Muchas veces me hacen preguntas como “¿y para cuándo un libro de adultos?”, o “¿no te has atrevido a escribir algo más grande?”, como si la infancia no fuera lo suficientemente inmensa, como si no fuéramos hoy los adultos que somos gracias a la infancia que tuvimos, como si no hubieran sido esas primeras historias las que dibujaron el camino que elegimos seguir.

Pensamos en lo infantil como si fuera un sinónimo de lo “infantilizado” y le tenemos tanto miedo a ser infantilizados (reducidos, despojados de nuestra voz) que le huimos a todo aquello que tenga la etiqueta “para niños”. También, quizás, sea esa la razón por la cual muchos padres y madres eligen libros para sus hijos sin fijarse en lo que dicen. Que sean fáciles y rápidos. Que si hablan de cosas difíciles, si los cuestionan, si los ponen en el parangón de responder preguntas complicadas, puedan  cerrarlo enseguida y mejor entregar el celular. Pensamos que lo infantil es fácil porque decidimos olvidar nuestra propia infancia, las tragedias que la componen, las dudas, los silencios, las explicaciones a medias. Y nos sumergimos en la adultez convencidos de que ya crecimos, nos hacemos los sordos cuando esas mismas dudas regresan para asaltarnos. Alguien nos hizo el daño de creer que la infancia es sólo un escalón para llegar a la adultez, por tanto la literatura infantil es sólo un escalón para llegar a la literatura adulta, la que verdaderamente importa.

Yo me quedé sentada en ese escalón, tal vez por miedo a olvidar esos cuentos de hadas si continuaba subiendo. Y en ese escalón descubrí que la infancia nos atraviesa hasta el día en que seamos viejos.

Escribo para niños porque pienso en los adultos que llegarán a ser, en las travesías que tendrán que atravesar, en los conflictos que llegarán y las preguntas que exigirán respuestas. Pienso en ellos como futuros adultos y en el mundo que habitarán, en los animales que solo llegarán a conocer por las leyendas que se cuenten sobre ellos, en los paisajes que a nosotros nos resultan tan familiares y que para ellos, posiblemente, solo hagan parte de la ficción. Pienso en el absurdo que supone para cualquiera el acto de crecer e intentar entender lo mucho que se pierde en el camino.

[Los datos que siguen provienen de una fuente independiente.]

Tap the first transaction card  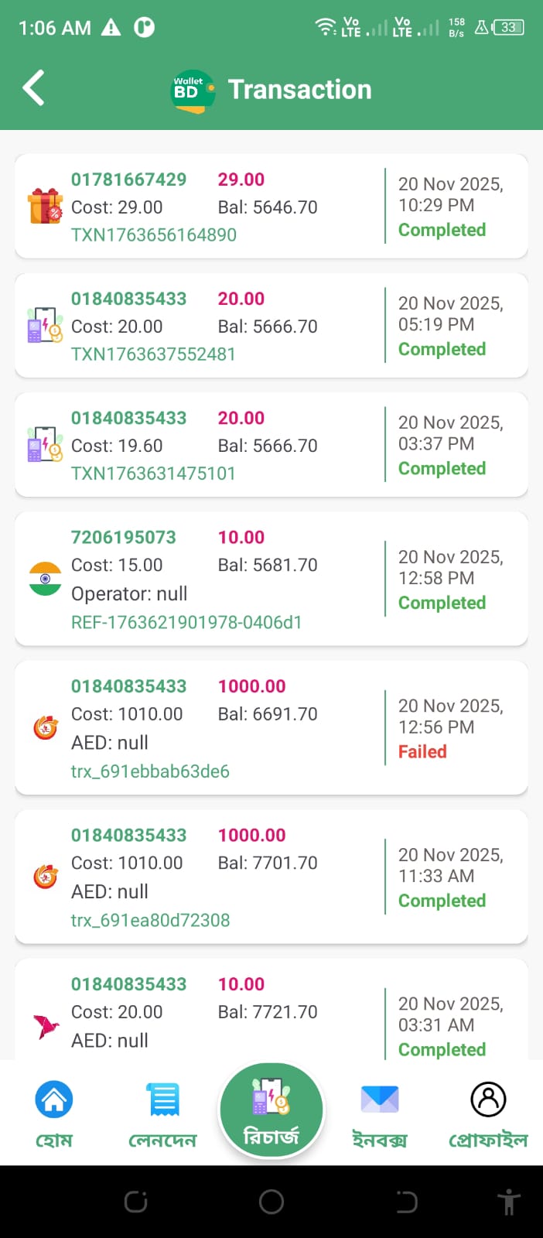click(x=271, y=206)
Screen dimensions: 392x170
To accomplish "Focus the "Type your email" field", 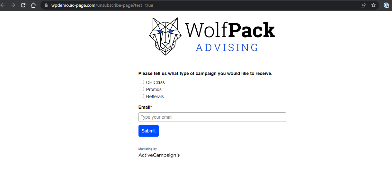I will 212,117.
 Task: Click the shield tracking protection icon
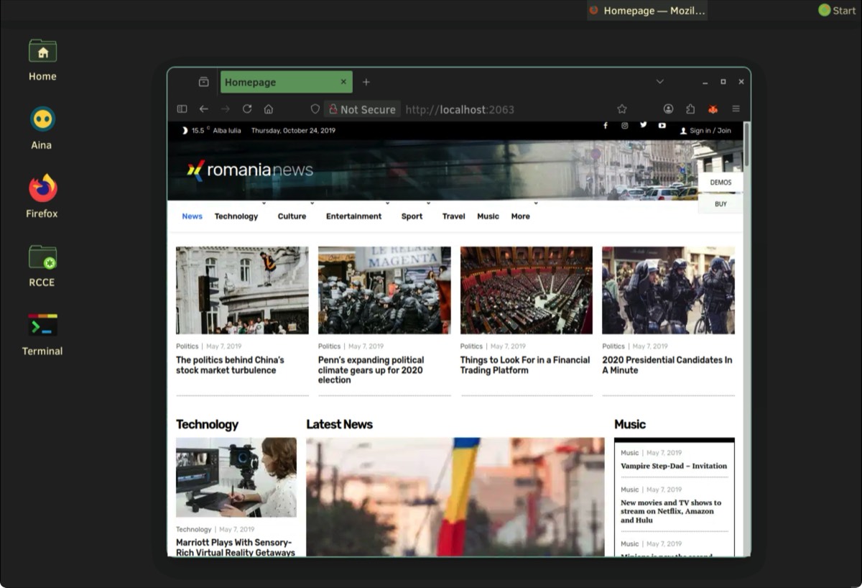[x=315, y=109]
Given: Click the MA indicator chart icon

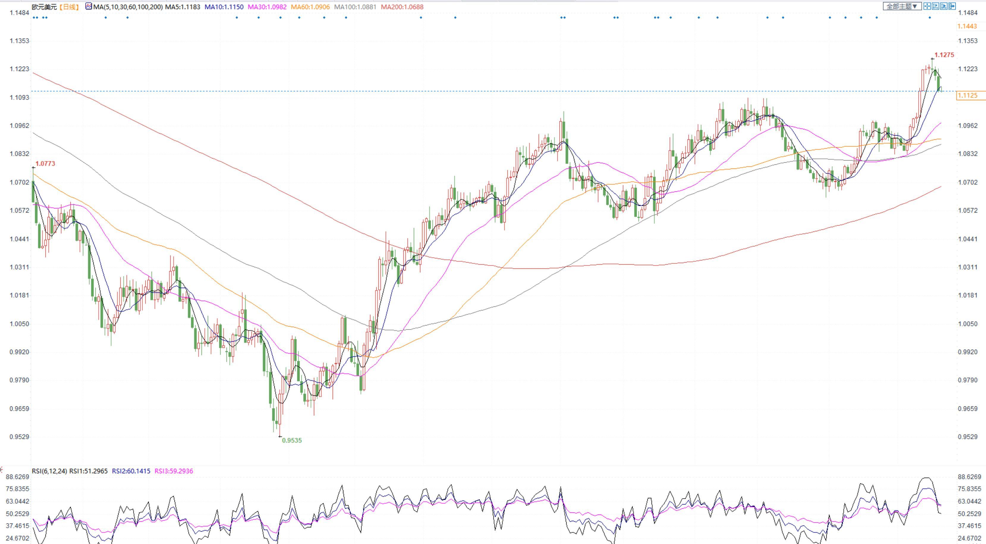Looking at the screenshot, I should point(88,7).
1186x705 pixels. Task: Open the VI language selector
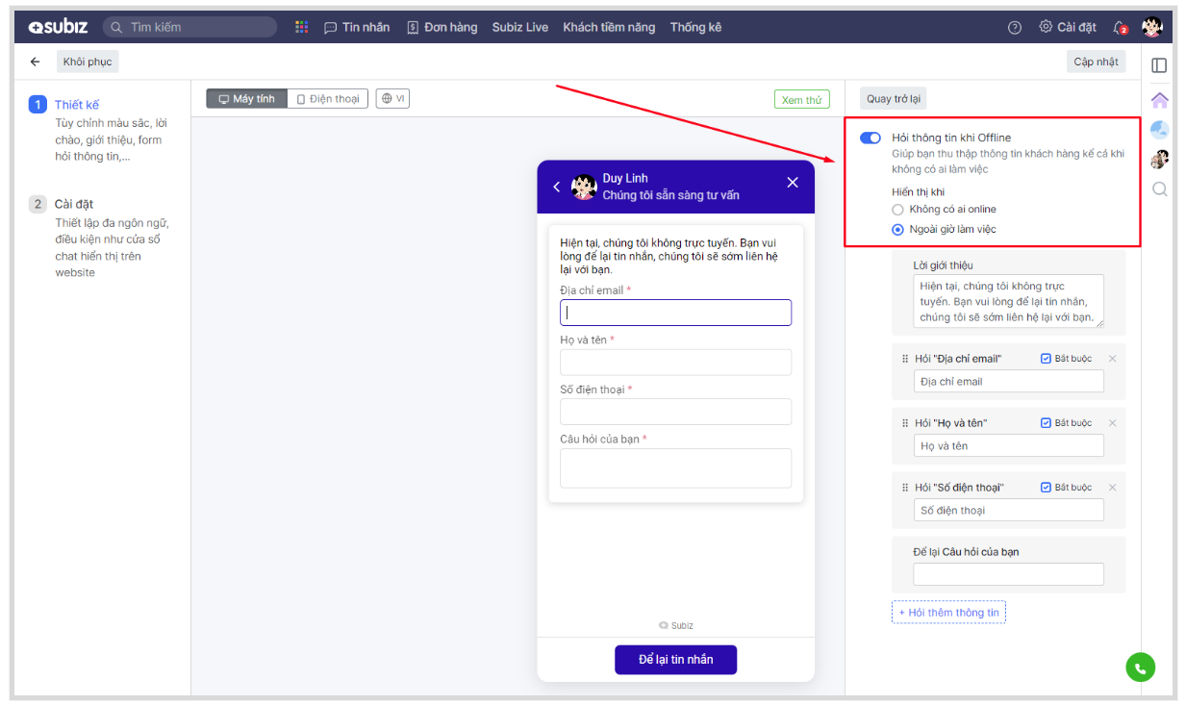pyautogui.click(x=392, y=99)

Y si todas estas razones no fueran suficientes, escribo para niños porque intento relatarme mi propia infancia, porque la perspectiva (tal vez la única ventaja de ser adulta) me ha permitido ver lo que antes desconocía, porque ahora conozco las palabras con las que antes no contaba para describir la soledad, el miedo, la ausencia, el asombro, la alegría o el amor. Lo hago también como una manera de devolver el favor a todos aquellos mentores que me dieron la mano para transitar ese extraño camino que es crecer: Maurice Sendak, Roald Dahl, Michael Ende…

Escribir para niños es quizás la mayor hazaña que haya emprendido en mi vida, porque no solo se es escritor, sino también confidente, amigo, puente y refugio. Porque el lector infante (un término que encierra en sí mismo la razón para escribir: infante es, según su origen latín, “el que no habla”) necesita una voz. No una doctrina ni una moraleja, sino una voz, una apropiación del mundo, un puerto seguro para comprender aquello que, de otra manera, le será por siempre ajeno.

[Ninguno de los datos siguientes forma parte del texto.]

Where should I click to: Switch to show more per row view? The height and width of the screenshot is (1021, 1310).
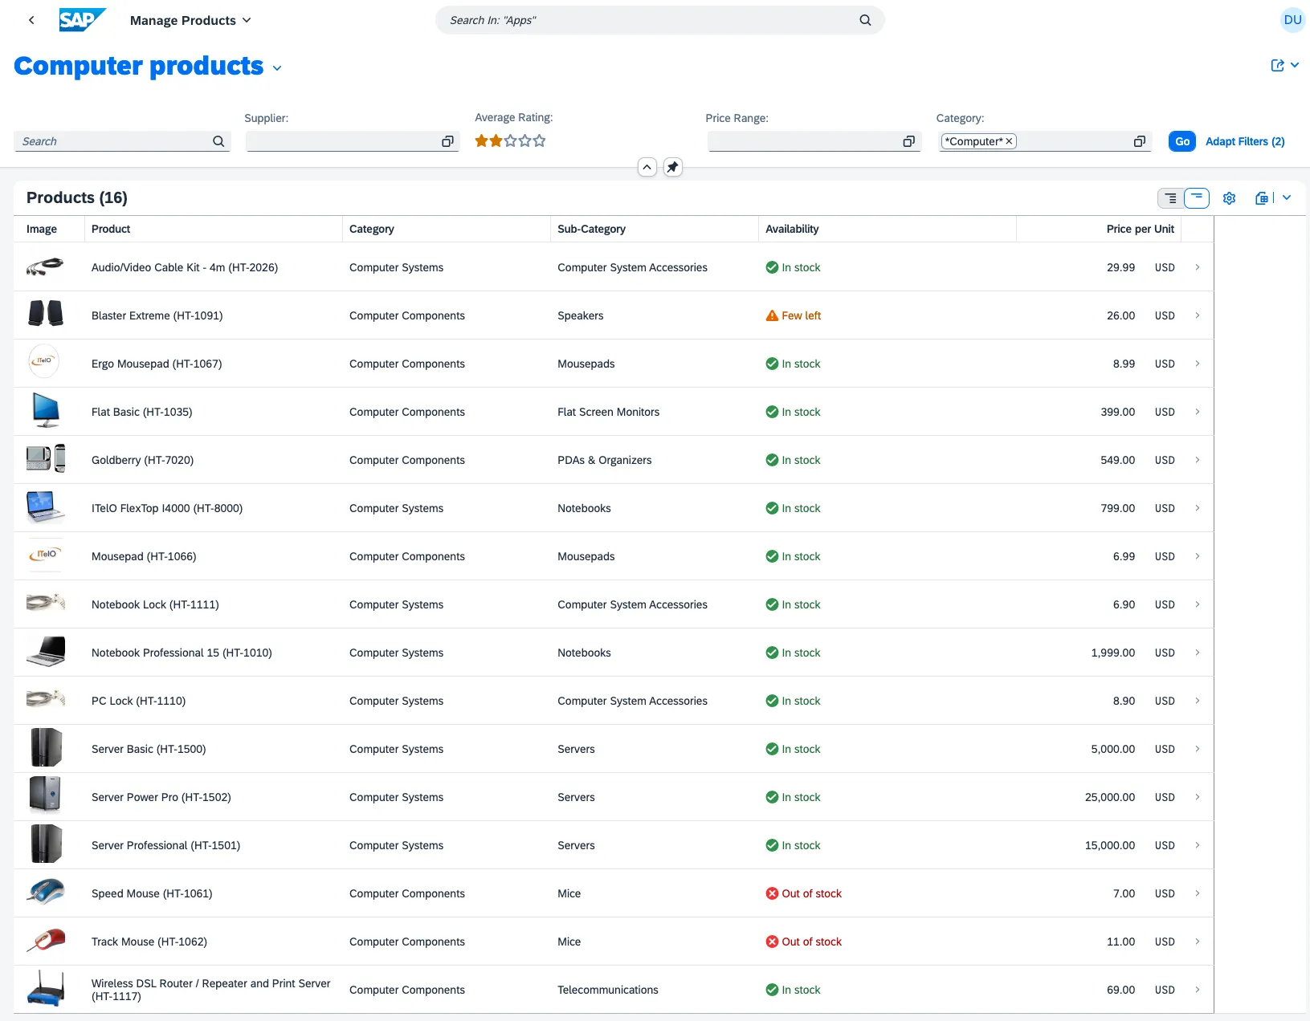tap(1170, 198)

Tengo, además, una última razón oculta: escribo para niños porque, muy en el fondo de mi corazón, espero apelar a los adultos que hoy, por algún motivo, quieran reconciliarse con el niño que fueron, y encuentren entre las páginas el abrazo que hizo falta para sentirse respaldados.

No es fácil crecer. Duelen los huesos, pero también duele el alma. Los libros infantiles son un amuleto, una llave para desbloquear nuestra propia adultez. Las historias siempre serán una brújula que nos lleve a un lugar seguro: el de la reflexión.